Document section ::
QPIRG hosts a screening and letter-writing night for queer prisoner solidarity

In the 1940s, Jean Genet’s film Un Chant d’Amour (A Love Song), was banned in the U.S., charged with being “cheap pornography calculated to promote homosexuality, perversion and morbid sex practices.” Tomorrow night, Quebec Public Interest Research Group-McGill (QPIRG) is hosting a film screening and a letter-writing event as part of Social Justice Days, an annual event series co-organized by QPIRG and the Students’ Society of McGill University (SSMU) and intended to encourage an alternative political culture. Un Chant d’Amour, the film that will be screened, is a 26-minute, black and white, silent film about inmates in a French prison.

Genet was a queer French novelist, playwright, juvenile and adult prisoner, sex worker, essayist, and activist. His work deals with queer sexuality, criminalization, and imprisonment. Un Chant d’Amour focuses on two inmates who live in adjacent cells and are in love. They communicate by blowing cigarette smoke through a hole in their shared wall. The prison guard secretly watches them fantasize about one another and becomes increasingly jealous of their lust. The film successfully explores not only themes of forbidden love, desire, homosexuality, and fantasy, but also desperation, captivity, and repression – in under half an hour.

Throughout Un Chant d’Amour nudity is often present, to the point where it seems unnecessary to the film’s narrative and mainly there for shock value; however, in the scope of the whole film, it gives a sense of the extreme desperation and unfulfilled desire coming from each man trapped behind the concrete walls. “It’s really a beautiful film,” explains Patrick DeDauw of the Prisoner Correspondence Project (part of QPIRG). “It is extravagant and poetic, and it talks about desire in dark ways. [It’s] really moving because it shows how hard people are resisting [prison] and trying to make connections.”

Task details ::
Return the passage of the QPIRG screening article between "In the 1940s, Jean" and "a French prison.", inclusive, with the wording unchanged.

Data extract ::

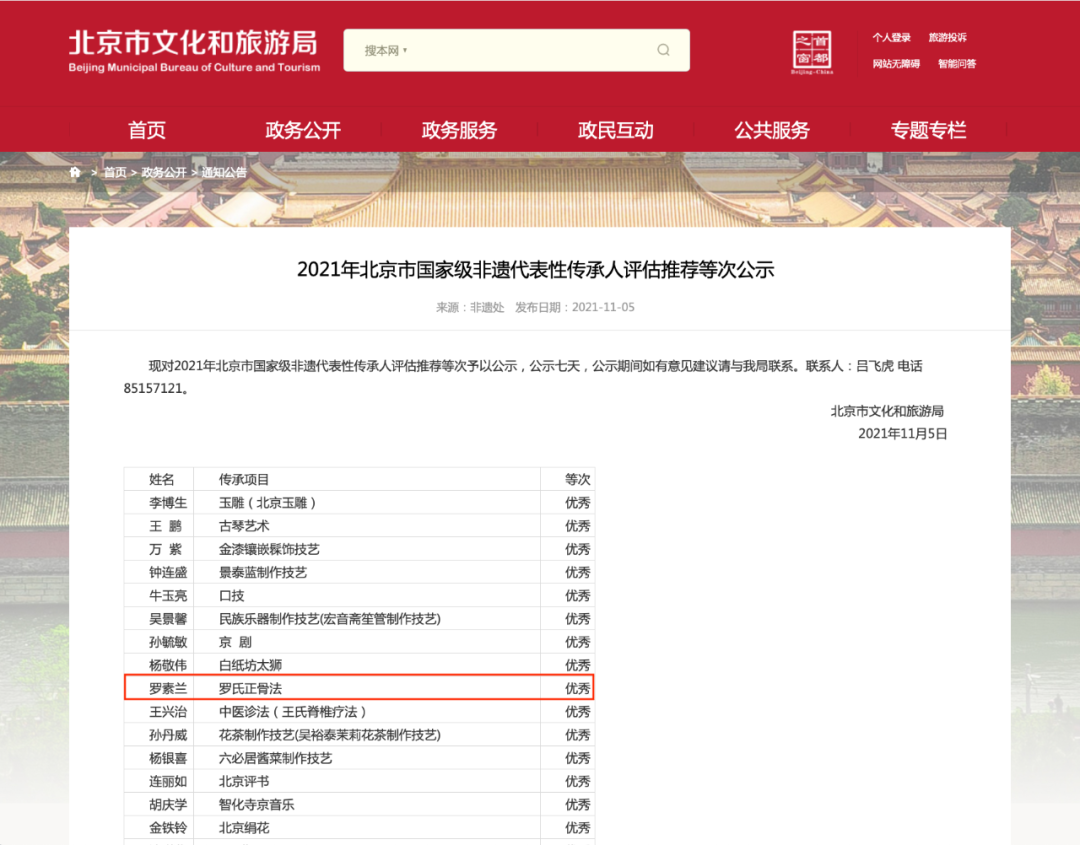Open the 政民互动 navigation menu
Viewport: 1080px width, 845px height.
click(x=615, y=129)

Task result ::
In the 1940s, Jean Genet’s film Un Chant d’Amour (A Love Song), was banned in the U.S., charged with being “cheap pornography calculated to promote homosexuality, perversion and morbid sex practices.” Tomorrow night, Quebec Public Interest Research Group-McGill (QPIRG) is hosting a film screening and a letter-writing event as part of Social Justice Days, an annual event series co-organized by QPIRG and the Students’ Society of McGill University (SSMU) and intended to encourage an alternative political culture. Un Chant d’Amour, the film that will be screened, is a 26-minute, black and white, silent film about inmates in a French prison.